Hove, suffering from post-traumatic stress, has not worked since the incident. For five years, his doctor prescribed conventional anxiety medications. None worked. Then his doctor prescribed medical marijuana. Bingo. Hove began to enjoy life again. While still incapable of working, he was able to get out of the house and function somewhat normally. A few tokes and he was as good as new.
Unfortunately for Hove, the Saskatchewan Workers Compensation Board does not recognize medical marijuana as a legitimate medication; marijuana is not listed in the catalogue of approved pharmaceuticals. Hove has to pay for the pot himself. It's running a whopping $600 per month (and they used to refer to "nickel bags"!).
Hove is appealing the board's denial of his request that his marijuana expenses be reimbursed. My advice to Hove: don't hold your breath. The board is unlikely to budge.
Hove found himself in the news recently. He was enjoying a coffee at a local restaurant when a robber armed with a machete tried to rob a nearby gas station. Hove reacted instinctively and heroically, helping to subdue the man. He received a commendation from the mayor for his selfless actions.
Hove's heroism does raise a couple of questions: what is the relationship between his post-traumatic stress and his ability to intervene in a dangerous situation? Was he "stoned" (sorry about that) or unmedicated when he took action? And finally, if he is capable of heroic acts, why can't he go back to work?
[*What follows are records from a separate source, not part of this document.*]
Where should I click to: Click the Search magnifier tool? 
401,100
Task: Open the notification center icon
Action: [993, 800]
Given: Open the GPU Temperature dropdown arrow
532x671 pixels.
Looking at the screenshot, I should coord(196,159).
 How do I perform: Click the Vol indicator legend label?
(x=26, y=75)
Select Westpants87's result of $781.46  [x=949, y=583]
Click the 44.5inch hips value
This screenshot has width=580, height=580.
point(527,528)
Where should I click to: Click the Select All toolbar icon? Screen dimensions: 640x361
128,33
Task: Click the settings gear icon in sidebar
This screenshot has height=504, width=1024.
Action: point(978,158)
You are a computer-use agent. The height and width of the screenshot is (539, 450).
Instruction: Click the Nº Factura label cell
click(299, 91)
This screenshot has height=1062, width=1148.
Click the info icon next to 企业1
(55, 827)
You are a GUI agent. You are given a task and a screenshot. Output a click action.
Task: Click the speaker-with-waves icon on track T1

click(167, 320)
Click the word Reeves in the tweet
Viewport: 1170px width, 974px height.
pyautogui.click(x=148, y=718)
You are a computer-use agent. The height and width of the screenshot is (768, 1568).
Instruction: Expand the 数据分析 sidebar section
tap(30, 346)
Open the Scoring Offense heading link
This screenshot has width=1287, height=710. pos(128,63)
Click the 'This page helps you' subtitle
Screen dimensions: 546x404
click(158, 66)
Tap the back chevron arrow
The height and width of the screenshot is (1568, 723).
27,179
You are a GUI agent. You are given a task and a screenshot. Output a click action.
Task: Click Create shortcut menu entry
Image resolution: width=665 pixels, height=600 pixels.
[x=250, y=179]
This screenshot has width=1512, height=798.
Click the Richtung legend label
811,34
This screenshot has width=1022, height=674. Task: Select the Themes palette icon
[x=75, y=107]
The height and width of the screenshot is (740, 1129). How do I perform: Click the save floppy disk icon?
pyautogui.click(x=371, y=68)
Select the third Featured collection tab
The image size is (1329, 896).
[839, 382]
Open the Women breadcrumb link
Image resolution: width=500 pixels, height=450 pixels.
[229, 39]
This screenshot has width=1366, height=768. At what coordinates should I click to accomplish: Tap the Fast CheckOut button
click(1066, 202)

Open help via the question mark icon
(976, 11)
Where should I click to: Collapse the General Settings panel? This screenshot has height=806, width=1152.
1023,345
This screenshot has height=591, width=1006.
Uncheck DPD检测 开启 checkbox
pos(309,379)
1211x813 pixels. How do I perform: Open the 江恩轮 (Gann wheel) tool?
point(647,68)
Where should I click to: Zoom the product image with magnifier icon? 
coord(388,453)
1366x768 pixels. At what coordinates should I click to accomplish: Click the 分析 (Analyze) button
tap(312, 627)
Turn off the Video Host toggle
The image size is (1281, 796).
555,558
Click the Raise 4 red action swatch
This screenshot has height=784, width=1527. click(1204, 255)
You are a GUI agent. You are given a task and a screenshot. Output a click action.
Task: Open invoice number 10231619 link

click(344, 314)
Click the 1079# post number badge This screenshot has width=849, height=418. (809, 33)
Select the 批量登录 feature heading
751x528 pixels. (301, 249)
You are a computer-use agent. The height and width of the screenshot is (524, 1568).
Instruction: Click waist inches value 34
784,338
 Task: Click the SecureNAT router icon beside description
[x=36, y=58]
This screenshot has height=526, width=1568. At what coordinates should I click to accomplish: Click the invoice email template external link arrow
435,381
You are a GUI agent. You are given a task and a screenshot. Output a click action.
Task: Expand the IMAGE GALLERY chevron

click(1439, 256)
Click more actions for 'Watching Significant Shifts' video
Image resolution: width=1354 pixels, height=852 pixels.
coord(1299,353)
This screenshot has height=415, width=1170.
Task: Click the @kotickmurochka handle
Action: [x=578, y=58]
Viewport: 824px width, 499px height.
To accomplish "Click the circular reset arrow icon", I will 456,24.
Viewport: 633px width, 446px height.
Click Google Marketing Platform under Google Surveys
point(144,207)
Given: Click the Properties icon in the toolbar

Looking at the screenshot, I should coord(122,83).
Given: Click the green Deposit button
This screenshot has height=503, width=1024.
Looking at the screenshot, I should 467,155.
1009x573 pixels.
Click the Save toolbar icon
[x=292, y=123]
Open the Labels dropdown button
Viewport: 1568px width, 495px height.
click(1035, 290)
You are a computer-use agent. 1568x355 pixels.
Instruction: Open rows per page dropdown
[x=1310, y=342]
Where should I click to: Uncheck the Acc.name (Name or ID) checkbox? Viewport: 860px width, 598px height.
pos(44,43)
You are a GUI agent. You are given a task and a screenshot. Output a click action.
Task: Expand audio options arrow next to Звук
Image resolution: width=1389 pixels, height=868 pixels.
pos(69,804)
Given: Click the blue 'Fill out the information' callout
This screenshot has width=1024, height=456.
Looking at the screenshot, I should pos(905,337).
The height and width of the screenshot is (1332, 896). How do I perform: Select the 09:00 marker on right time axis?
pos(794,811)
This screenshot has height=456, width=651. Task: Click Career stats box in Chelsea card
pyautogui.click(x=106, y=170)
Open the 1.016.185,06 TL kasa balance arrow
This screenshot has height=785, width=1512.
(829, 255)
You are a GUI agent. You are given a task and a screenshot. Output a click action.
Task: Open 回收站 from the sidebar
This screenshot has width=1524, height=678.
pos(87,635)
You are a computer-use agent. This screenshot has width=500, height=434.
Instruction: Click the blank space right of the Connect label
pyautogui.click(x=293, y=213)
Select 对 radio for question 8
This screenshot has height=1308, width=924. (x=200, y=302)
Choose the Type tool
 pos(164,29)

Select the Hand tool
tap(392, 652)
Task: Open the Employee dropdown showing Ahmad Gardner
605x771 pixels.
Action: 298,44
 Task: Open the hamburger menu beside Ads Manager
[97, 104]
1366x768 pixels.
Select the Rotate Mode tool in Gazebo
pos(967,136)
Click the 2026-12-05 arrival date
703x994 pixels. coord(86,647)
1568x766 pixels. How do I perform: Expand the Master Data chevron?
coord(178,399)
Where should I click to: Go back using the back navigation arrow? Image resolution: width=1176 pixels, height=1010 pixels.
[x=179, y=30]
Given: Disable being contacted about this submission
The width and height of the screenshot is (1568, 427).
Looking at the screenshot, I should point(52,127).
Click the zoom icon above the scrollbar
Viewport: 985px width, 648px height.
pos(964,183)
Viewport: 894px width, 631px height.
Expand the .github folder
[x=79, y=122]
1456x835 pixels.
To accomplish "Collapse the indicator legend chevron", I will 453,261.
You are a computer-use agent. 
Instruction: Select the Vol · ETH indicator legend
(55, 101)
If Hove's ability to act is directly related to his consumption of pot, he is probably not employable. No employer would or could tolerate an employee constantly functioning under the influence of marijuana. Thus in all likelihood, Hove will continue his spacy path as an individual with a disability. He will find comfort in his drug of choice, but it will take a third of his limited disability income to pay for the medication. There's a lot of anxiety in the situation, but relief is just a toke away.